• **Supplied entries**:

---*---

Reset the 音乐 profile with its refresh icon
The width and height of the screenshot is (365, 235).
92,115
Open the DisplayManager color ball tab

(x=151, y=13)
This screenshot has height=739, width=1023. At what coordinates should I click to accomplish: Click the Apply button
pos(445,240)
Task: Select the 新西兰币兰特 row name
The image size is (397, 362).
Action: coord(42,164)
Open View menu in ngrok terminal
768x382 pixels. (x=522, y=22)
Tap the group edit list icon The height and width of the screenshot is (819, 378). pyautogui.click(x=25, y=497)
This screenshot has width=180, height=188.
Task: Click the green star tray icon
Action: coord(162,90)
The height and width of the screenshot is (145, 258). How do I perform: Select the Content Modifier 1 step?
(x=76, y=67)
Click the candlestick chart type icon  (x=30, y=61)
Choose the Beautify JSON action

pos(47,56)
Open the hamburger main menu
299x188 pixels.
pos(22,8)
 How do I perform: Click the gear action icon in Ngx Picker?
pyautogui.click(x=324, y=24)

---*---

• **Your assignment**: Beginning at the line that holds "The height and width of the screenshot is (145, 258).", write out word for word each line through the end of the records.

• **Solved exercise**:
The height and width of the screenshot is (145, 258). How do I perform: Select the Content Modifier 1 step?
(x=76, y=67)
Click the candlestick chart type icon  (x=30, y=61)
Choose the Beautify JSON action

pos(47,56)
Open the hamburger main menu
299x188 pixels.
pos(22,8)
 How do I perform: Click the gear action icon in Ngx Picker?
pyautogui.click(x=324, y=24)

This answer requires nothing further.